The Olympian gods are in the last resort a model for approaching the divine. It
helps in thinking about divine planning to suppose that there is a Zeus acting as he
does for what we would recognize as motives, and influenced by likes, dislikes, and
prayer – otherwise, why would we bother? This leads to wonderful manifestations of
Greek culture – the mythology and its incarnation in the objects of worship and the
de ́cor of cult, and in Greek art and architecture at large. It also helps ordinary
traditional people to channel their genuine piety and find social fulfillment, and at
times release, through vehicles such as prayer, sacrifice, oracles, and even a sort of
pilgrimage to oracles and other notable sites. But the anthropomorphism of the
Olympian gods comes with a health warning that the gods are not like us, are distant
from us, and live elsewhere. We may pray to the skies and talk about Olympus. We
may pray to Zeus, or to our local city god, or to the god whose function it is to
protect us in our present role or circumstances. Each of the gods combines a sense of
power and personality. It is the personality that gives us a handle on them, allows us to
pray to them at all. But it is in the end a cloak for their power.
GUIDE TO FURTHER READING
The most authoritative book on Greek religion, including the gods, is Burkert 1985; briefer
but remarkably powerful is Bremmer 1994. Susan Deacy is general editor of a new series, Greek
Gods and Heroes, which covers not only the ancient information about the god but also their
tradition into modern times: already available is Dowden 2005 on Zeus, and to appear are
F. Graf on Apollo, S. Deacy on Athena, R. Seaford on Dionysus, and E. Stafford on Heracles.

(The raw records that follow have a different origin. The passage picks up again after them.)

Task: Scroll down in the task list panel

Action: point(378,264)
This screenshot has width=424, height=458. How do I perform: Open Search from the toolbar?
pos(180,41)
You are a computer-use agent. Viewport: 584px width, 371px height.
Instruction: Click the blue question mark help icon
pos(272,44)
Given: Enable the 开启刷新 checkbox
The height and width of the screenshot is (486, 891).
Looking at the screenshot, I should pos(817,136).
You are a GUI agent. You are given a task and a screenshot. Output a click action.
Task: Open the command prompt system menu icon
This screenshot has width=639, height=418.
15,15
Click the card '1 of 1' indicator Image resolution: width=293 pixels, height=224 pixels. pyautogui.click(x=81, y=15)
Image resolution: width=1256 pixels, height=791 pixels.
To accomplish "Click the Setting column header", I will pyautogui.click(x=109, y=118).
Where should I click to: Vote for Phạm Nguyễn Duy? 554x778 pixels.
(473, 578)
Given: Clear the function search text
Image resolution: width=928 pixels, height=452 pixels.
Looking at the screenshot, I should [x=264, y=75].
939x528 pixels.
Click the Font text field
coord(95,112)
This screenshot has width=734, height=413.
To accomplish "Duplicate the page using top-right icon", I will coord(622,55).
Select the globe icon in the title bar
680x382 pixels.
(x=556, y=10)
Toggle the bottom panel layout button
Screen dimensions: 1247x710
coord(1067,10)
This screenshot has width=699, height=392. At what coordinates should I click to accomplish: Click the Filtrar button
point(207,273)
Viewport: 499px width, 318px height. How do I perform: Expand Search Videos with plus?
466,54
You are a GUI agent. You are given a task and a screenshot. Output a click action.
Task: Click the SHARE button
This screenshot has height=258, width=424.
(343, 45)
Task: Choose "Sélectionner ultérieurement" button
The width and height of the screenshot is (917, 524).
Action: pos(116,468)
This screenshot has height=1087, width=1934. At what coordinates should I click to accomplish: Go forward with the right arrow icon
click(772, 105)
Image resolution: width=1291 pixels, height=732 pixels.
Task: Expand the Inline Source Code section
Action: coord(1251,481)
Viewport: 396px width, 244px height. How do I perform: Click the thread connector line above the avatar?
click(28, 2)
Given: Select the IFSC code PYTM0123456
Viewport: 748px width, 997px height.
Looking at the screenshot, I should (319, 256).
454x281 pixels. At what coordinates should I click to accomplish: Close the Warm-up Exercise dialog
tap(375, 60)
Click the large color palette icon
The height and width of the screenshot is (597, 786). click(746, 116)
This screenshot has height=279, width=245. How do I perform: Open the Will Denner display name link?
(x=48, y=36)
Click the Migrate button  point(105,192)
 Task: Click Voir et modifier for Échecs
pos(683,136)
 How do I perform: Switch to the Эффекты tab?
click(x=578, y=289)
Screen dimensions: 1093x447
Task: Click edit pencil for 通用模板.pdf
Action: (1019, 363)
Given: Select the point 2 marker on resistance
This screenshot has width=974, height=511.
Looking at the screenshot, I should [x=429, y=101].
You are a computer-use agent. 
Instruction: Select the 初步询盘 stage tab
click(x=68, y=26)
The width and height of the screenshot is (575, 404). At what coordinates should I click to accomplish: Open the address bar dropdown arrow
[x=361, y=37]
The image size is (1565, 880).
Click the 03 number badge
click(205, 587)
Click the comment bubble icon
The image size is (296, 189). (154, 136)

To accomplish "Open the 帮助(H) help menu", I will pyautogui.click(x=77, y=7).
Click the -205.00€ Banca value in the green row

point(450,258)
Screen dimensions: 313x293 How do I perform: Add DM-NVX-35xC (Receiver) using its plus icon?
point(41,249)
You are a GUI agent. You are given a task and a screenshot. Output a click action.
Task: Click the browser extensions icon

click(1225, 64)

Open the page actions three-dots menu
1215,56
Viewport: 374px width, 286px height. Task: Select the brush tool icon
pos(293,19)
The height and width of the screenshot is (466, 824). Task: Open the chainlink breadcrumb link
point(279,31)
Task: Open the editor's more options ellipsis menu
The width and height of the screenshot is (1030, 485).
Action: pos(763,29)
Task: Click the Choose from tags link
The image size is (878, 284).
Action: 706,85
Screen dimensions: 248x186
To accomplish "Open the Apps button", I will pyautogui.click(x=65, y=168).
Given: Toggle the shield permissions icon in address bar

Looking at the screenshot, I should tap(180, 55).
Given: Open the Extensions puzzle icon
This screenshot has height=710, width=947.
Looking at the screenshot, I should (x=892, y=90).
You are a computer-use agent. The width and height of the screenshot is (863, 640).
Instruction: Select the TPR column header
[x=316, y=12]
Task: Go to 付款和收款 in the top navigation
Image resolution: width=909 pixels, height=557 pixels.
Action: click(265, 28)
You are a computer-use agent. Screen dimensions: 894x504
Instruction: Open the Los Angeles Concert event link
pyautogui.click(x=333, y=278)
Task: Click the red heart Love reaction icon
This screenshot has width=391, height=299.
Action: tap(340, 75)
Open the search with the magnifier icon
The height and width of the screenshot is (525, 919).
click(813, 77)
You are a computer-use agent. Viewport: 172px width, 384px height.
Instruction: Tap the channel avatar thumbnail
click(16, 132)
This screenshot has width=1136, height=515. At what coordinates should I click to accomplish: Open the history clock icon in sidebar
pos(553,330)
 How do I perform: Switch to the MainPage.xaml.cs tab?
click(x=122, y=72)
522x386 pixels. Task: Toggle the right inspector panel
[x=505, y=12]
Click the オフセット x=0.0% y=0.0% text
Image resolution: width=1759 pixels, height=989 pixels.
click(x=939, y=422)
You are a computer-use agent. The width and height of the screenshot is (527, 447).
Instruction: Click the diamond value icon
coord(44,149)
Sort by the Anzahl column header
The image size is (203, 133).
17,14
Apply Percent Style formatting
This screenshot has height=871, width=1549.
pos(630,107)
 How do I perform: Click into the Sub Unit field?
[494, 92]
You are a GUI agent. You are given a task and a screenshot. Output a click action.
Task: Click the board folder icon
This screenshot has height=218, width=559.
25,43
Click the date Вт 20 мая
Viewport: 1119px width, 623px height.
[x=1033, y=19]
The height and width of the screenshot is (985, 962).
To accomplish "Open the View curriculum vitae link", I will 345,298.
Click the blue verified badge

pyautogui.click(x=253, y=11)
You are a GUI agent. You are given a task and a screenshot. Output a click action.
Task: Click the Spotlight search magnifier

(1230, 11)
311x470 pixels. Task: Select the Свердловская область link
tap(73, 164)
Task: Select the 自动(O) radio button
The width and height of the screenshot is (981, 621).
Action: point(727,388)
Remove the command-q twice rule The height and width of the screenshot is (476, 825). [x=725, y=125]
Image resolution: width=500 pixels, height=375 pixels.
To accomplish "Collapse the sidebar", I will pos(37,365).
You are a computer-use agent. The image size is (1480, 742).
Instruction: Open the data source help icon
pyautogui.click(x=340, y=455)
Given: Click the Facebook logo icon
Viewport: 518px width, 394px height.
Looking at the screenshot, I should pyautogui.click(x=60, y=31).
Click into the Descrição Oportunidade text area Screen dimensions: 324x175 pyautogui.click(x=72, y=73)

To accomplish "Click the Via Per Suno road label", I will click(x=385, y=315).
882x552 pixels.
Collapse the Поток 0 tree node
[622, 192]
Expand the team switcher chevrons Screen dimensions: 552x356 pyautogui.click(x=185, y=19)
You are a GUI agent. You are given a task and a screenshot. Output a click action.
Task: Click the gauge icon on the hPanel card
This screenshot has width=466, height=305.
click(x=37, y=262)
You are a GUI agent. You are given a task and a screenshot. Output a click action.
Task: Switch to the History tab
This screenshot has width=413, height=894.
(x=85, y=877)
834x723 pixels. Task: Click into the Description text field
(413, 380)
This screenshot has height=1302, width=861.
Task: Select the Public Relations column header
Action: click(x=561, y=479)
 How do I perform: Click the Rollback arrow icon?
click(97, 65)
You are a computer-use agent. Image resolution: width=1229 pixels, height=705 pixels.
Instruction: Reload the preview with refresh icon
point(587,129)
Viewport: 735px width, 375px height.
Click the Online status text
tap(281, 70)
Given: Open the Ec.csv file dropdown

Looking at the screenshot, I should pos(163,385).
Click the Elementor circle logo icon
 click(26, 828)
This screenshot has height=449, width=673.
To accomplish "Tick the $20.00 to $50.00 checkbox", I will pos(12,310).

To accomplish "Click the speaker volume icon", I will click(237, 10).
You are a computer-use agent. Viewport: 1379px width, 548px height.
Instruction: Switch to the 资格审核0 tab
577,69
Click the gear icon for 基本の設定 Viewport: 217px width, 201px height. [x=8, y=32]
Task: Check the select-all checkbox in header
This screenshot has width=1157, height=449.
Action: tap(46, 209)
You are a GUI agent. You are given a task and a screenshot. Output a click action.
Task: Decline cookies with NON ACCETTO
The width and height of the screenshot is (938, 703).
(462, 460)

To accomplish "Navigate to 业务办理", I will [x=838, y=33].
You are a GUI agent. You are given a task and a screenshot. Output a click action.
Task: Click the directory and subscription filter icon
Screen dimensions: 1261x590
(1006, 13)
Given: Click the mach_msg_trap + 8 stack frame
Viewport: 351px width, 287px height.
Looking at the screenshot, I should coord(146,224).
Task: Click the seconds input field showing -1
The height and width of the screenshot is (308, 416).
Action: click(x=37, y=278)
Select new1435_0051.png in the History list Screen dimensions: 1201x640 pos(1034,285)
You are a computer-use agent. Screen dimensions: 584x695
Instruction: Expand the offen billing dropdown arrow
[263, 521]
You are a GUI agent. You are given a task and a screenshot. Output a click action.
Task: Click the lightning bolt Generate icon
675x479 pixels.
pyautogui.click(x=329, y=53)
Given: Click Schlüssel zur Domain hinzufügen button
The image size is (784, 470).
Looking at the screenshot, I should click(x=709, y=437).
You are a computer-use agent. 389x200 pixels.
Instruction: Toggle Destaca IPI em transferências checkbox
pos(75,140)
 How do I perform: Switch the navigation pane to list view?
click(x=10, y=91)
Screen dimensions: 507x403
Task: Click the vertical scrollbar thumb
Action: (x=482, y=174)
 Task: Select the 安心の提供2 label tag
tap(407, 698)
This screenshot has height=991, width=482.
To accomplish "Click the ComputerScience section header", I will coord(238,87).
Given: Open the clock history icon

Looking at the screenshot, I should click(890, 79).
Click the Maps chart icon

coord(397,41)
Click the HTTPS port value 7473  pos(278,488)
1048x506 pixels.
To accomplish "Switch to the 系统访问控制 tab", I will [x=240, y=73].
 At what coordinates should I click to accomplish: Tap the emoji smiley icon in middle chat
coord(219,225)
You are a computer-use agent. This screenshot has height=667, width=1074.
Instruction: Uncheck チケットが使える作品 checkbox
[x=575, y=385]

The facts of mythology are available in Apollodorus’Library of Greek Mythology, translated by
Hard (Hard 1997), and in a wide variety of dictionaries of mythology, e.g. March 1998, Grimal
1987 (important to use the full, Blackwell, edition) and Graves 1962 (provided you do not
believe his poetic fantasies about trees and triple goddesses). For the ways in which mythology
works, see Dowden 1992 and Graf 1993b. On the evidence for the origins of the pantheon of
twelve, see Long 1987. For the synthesis of myth and religion, the most visionary account is
that of Otto 1954, and more specifically 1965. For detailed information on the cults of
particular gods, it is still worth going back to Farnell 1896–1909.